* [EXERCISE] Duplicate the data from the line containing "Open the Favorites menu" through the end of the data, inclusive, omitting the pictures.

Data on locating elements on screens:
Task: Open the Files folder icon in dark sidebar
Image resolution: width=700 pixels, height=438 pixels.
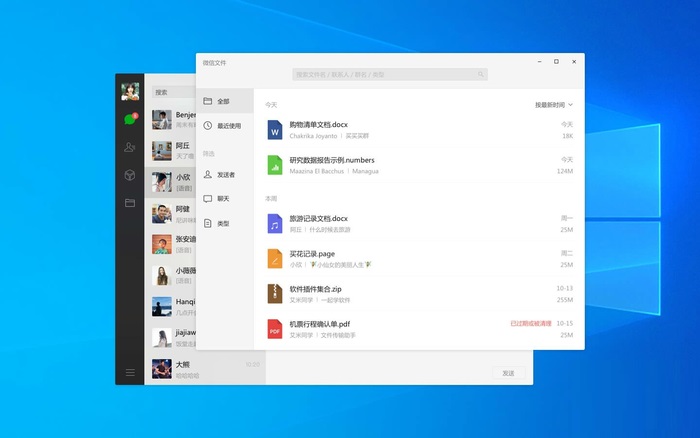Action: pos(129,203)
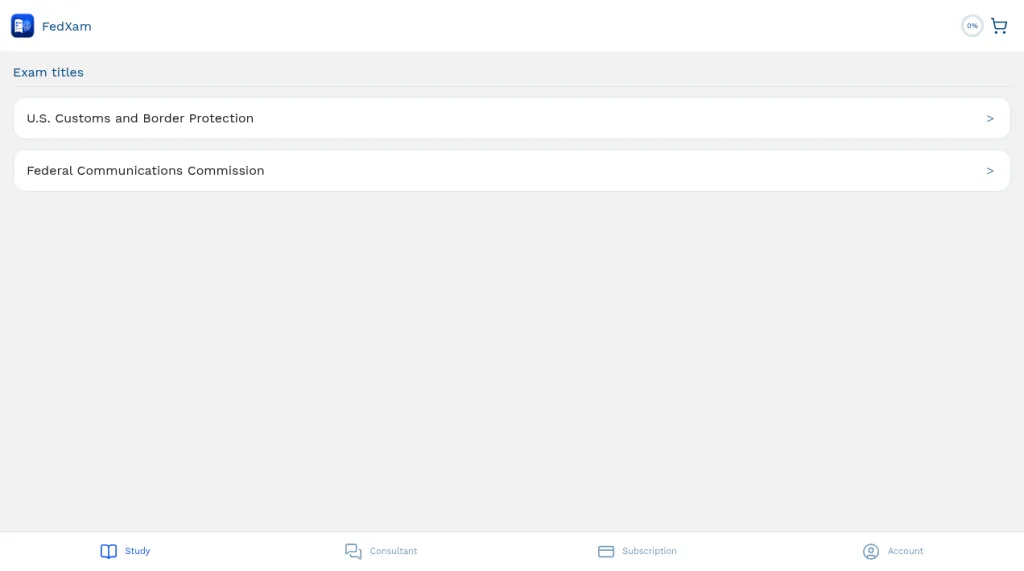The width and height of the screenshot is (1024, 571).
Task: Switch to the Consultant tab label
Action: pos(393,551)
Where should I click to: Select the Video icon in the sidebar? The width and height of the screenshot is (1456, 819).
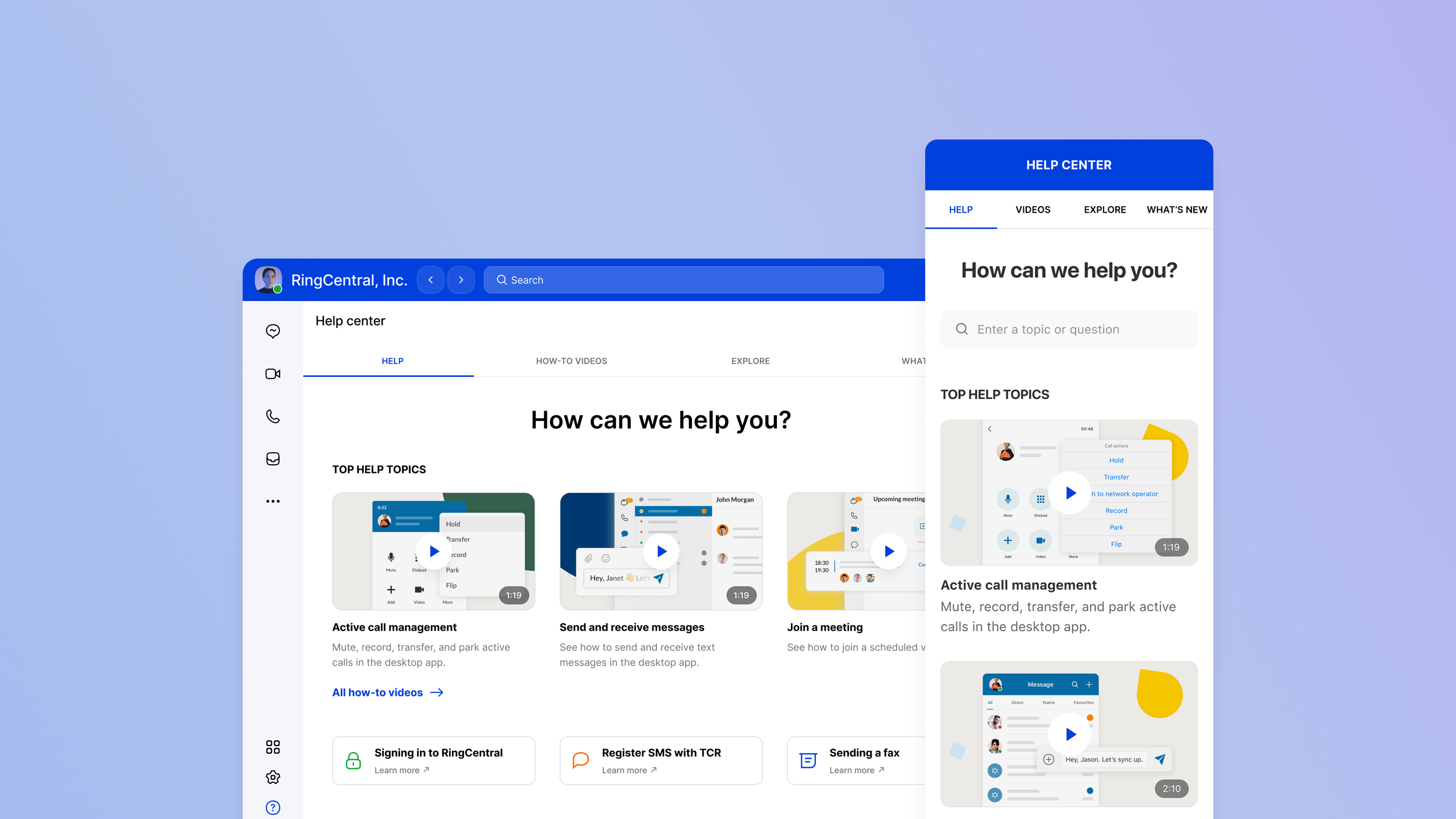coord(273,373)
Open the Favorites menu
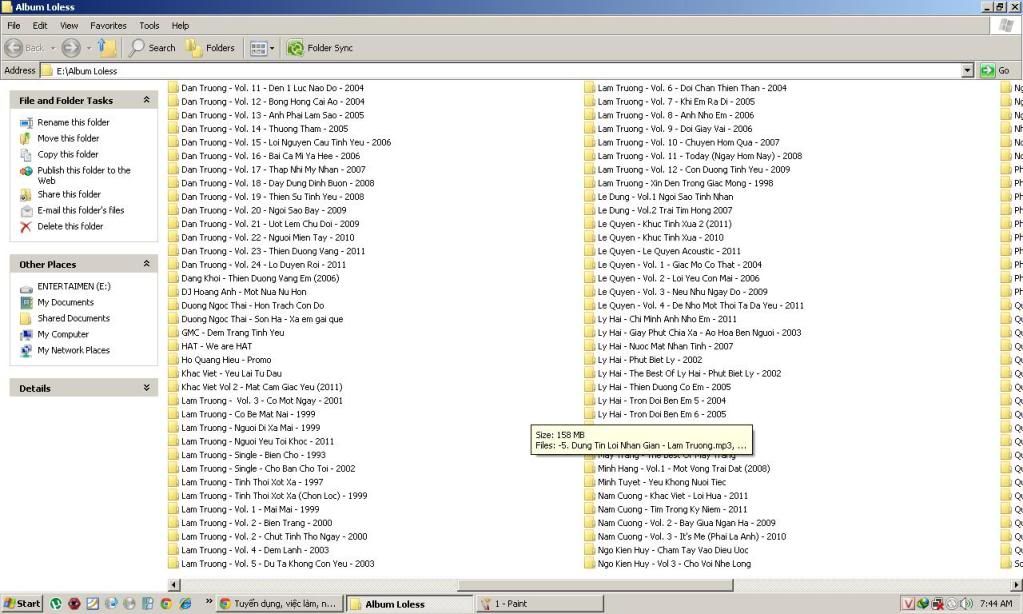 click(x=108, y=25)
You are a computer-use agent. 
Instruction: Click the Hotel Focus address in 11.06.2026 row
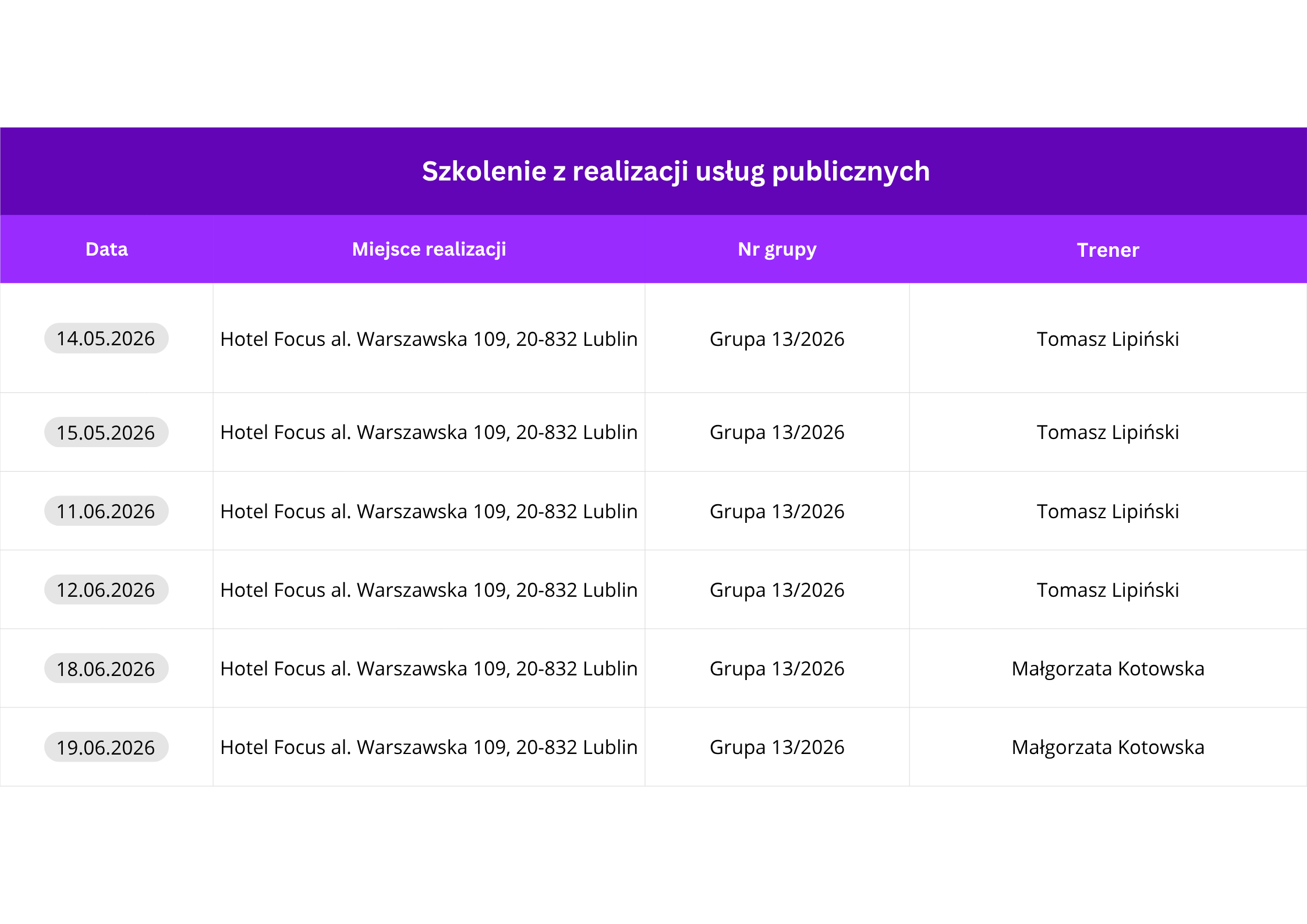point(428,511)
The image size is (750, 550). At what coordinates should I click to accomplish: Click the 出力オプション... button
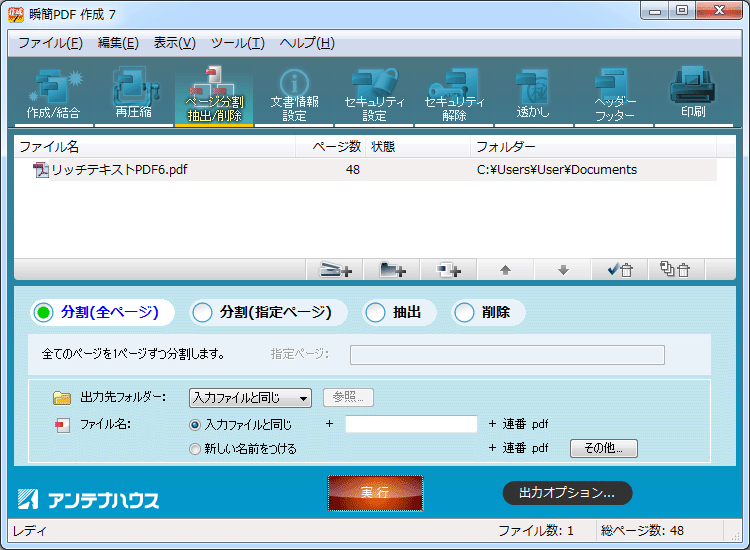[566, 493]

* [TASK OUTPUT]
Open the Favorites menu
 click(x=108, y=25)
You are a computer-use agent. 
Instruction: Click the Hotel Focus address in 11.06.2026 row
point(428,511)
The image size is (750, 550). At what coordinates should I click to accomplish: Click the 出力オプション... button
[566, 493]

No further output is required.